There’s an interesting misconception in the world of lead generation: the idea that when you don’t initially hear something back from your prospects, you’re “losing.”
The best comparison I can think of is gambling, where studies have shown that the greater the perceived loss in a given moment, the higher some people are willing to bet on the next hand to try and recoup—even if it’s an amount they weren’t prepared to spend. That knee-jerk reaction is what usually leads them to real loss…
…and it happens a lot in Sin City.
In prospecting, silence isn’t failure, it’s when someone tells you no. While it’s true that you’ll hear that response a lot in your search for new business, you’ll also have the occasional yes to prove that your methods (your low bets, essentially) are worthwhile and have paid off. Silence is simply the waiting period, and the more that you allow it to unnerve you, the more likely you’ll do something that will get you rejected.
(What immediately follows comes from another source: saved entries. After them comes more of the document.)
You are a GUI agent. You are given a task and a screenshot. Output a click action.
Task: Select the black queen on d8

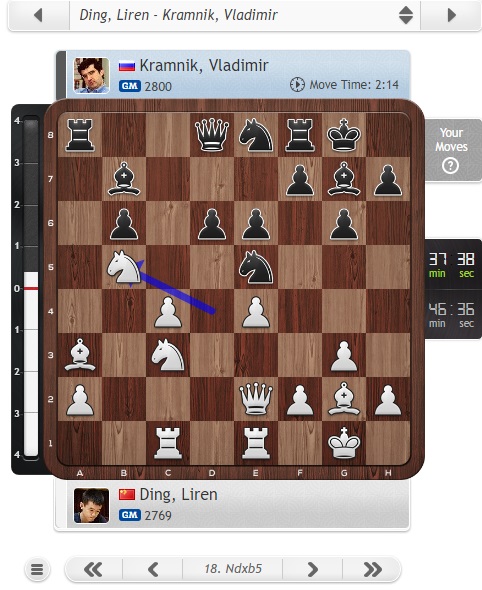[212, 135]
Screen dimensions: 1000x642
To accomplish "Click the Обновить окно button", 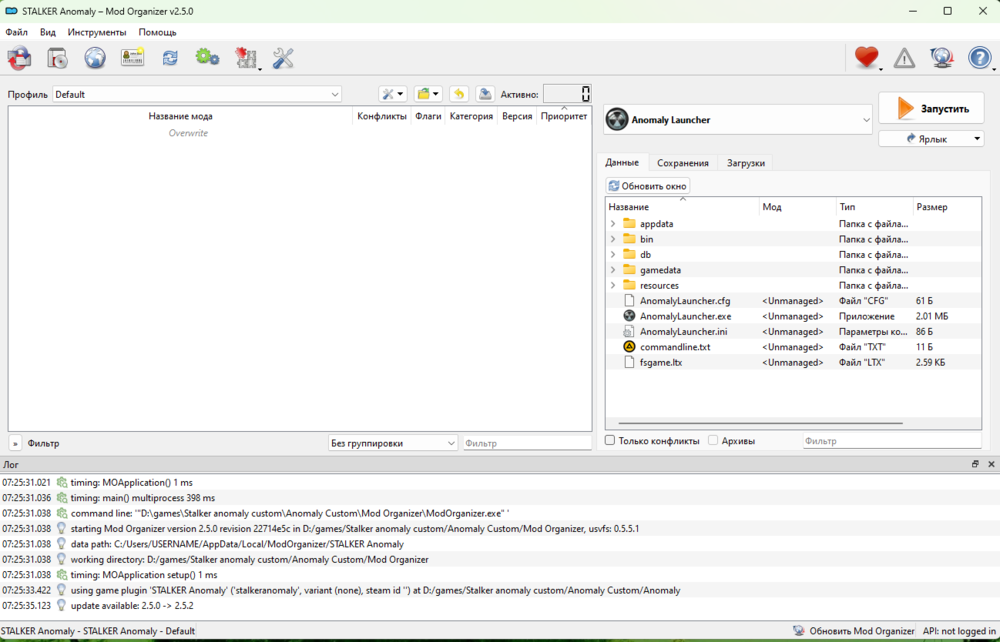I will click(648, 186).
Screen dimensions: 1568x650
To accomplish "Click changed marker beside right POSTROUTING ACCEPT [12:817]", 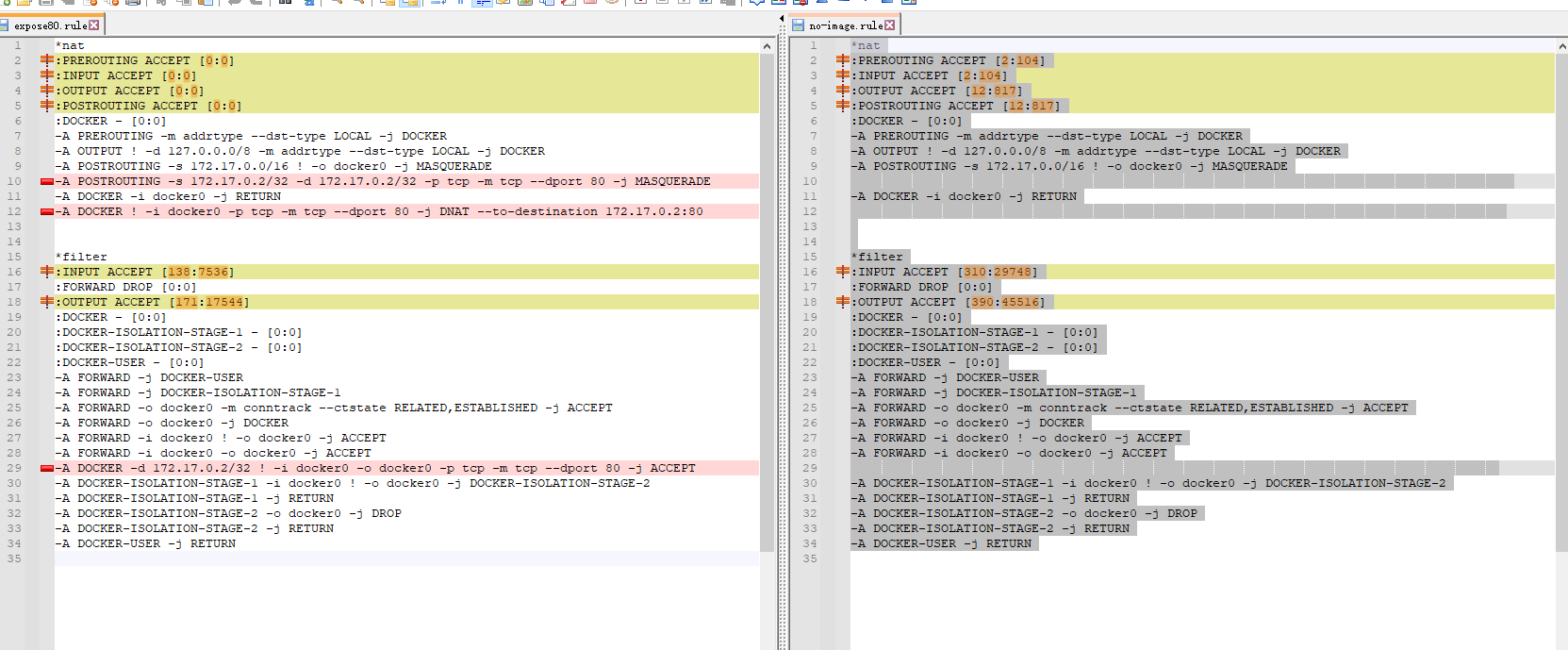I will point(842,106).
Chances are, that something includes one of these:
- Email more. One email a week is usually a respectful frequency for your prospects, but some prospectors turn up the dial by sending every 2-3 days, and from multiple accounts. The result? Lots of unsubscribe requests.
- Push the hard sell. You might be of the opinion that 1-2 months is ample time for your prospects to make up their minds about doing business with you, so you change your tune to what you know: selling points about your product or services. Now you look like a lot of spam emails out there, and you’re also more prone to get silence from your prospects. Why? Because you’ve given away the whole show, and they can take it or leave it.
- Fold. I do find it interesting how some people will spend more time claiming a methodology doesn’t work than they will actually attempting it. Maybe they think they don’t have a knack for it, or that they don’t have beginner’s luck (which isn’t a real thing, by the way—even if my recent winning streak at the Fremont Casino would otherwise indicate). They can sit back and dissect the data on who they’re emailing by creating five different spreadsheets, but they can’t be bothered to consistently email their prospects.
Try not to let the silence bother you. Treat prospecting like gambling: make a “set wager” on how many emails you’ll commit to sending each day, and stick it out. The odds are better when you play it safe and do the minimal betting (email each prospect once a week). The worst thing you can do is push for a big score—the house always wins. Let your prospects warm up to you, and when the time is right, they’ll respond.